Nezumi contracted a courier to deliver the required hard drive to her fixer (Jack of Spades) and the agreed-upon fee was deposited into the team’s accounts. Nezumi sifted the remaining drives for paydata but didn’t turn up anything notable.

This was the first outing for the Reporter and Tech playbooks and for the new Matrix rules. The changes to last didn’t come into play at all, but the playbooks worked well. I have a few tweaks to make to both, as well as some good ideas for Monsterhearts-style “Playing the X” sections.


  1. That gives a good overview of how these things play out story-wise; are you tracking how moves are used, and how story outcomes are structured? What’s the mechanical underlay to this story?

    1. I’m not tracking move use on an individual basis, but I am paying attention to the overall flow of the game. Once I get the amount of paperwork under control and organise the back up a little better, I’ll have a bit more time during a game to track such things.

      What exactly do you mean by “how story outcomes are structured”? Could you unpack that a bit?

      The mechanical underlay (aside from agend/principles/MC moves) are a number of countdown clocks, the most important of which are the Legwork and Mission Clocks which track how much noise the team makes as they plan (Legwork) then execute (Mission) the mission.

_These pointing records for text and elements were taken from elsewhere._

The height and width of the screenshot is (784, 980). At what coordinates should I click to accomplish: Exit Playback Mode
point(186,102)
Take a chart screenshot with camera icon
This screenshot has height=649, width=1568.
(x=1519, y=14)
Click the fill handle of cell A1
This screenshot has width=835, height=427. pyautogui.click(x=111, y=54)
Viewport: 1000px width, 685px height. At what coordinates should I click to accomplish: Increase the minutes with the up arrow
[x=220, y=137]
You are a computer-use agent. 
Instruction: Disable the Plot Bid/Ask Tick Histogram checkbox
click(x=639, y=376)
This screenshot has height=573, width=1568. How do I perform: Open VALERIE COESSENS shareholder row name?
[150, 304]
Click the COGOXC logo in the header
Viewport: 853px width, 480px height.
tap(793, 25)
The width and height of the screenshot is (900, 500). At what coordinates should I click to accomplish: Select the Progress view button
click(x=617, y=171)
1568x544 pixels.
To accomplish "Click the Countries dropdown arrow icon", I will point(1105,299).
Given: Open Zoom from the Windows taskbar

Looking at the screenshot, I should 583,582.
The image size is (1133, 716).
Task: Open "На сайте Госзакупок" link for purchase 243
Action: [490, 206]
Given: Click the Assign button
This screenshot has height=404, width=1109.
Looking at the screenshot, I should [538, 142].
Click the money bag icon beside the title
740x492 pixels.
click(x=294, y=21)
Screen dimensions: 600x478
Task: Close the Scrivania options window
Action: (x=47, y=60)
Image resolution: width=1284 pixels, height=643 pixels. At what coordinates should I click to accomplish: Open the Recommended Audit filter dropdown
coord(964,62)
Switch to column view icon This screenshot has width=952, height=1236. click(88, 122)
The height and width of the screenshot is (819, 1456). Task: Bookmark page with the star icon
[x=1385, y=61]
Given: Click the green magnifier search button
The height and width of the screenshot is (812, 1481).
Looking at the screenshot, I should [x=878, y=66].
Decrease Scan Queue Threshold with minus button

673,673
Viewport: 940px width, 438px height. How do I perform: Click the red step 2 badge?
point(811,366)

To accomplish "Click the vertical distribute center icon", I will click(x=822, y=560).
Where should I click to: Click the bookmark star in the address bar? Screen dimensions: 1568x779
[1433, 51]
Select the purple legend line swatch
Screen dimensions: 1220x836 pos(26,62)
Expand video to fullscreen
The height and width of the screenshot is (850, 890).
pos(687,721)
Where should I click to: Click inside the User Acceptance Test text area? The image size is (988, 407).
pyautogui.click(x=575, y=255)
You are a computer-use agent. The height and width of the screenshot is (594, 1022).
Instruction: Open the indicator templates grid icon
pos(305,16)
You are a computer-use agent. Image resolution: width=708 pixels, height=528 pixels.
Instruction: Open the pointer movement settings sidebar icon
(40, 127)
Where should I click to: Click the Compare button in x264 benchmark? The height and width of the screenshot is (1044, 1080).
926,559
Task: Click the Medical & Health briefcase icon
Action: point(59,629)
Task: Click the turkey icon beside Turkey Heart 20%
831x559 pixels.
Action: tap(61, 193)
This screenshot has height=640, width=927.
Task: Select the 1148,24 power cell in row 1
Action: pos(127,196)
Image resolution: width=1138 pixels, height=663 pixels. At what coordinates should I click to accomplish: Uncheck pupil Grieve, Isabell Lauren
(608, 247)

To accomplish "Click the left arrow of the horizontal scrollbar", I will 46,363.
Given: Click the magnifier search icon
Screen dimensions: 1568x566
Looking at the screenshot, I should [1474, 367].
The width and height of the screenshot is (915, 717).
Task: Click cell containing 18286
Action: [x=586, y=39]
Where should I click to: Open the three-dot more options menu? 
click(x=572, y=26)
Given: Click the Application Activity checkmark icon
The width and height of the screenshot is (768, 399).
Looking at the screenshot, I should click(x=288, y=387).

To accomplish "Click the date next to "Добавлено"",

This team did very little legwork; they googled the site, found a floor plan, sourced a helicopter, then cut to the infiltration: The Legwork Clock advanced twice, to 1800 (1/3 of the way).

      Because of the way they acquired the helicopter (on the condition that Grant Access broadcast the infiltration live) and from a few hiccups during the infiltration, the Mission Clock advanced to 2300. If Nezumi had not chosen to keep the final exchange under the radar, there would have been trouble with payment. Most likely explosive trouble, similar to Bobby’s mother’s apartment in Count Zero.

      Because there was a Reporter with an active Story in this mission, there was also a Story Clock tracking how close he was to having enough evidence to break the story, and a Noise Clock tracking how close Xeno United were to shutting down the story. That’s a story arc that would probably take 3-6 sessions to resolve.

      There are also Corporate Clocks which track how annoying the team is to each corporation. Those advance even more slowly. Corporate, mission and Legwork Clocks are all described in the current document. The Reporter’s clocks are in the version I’m working on now.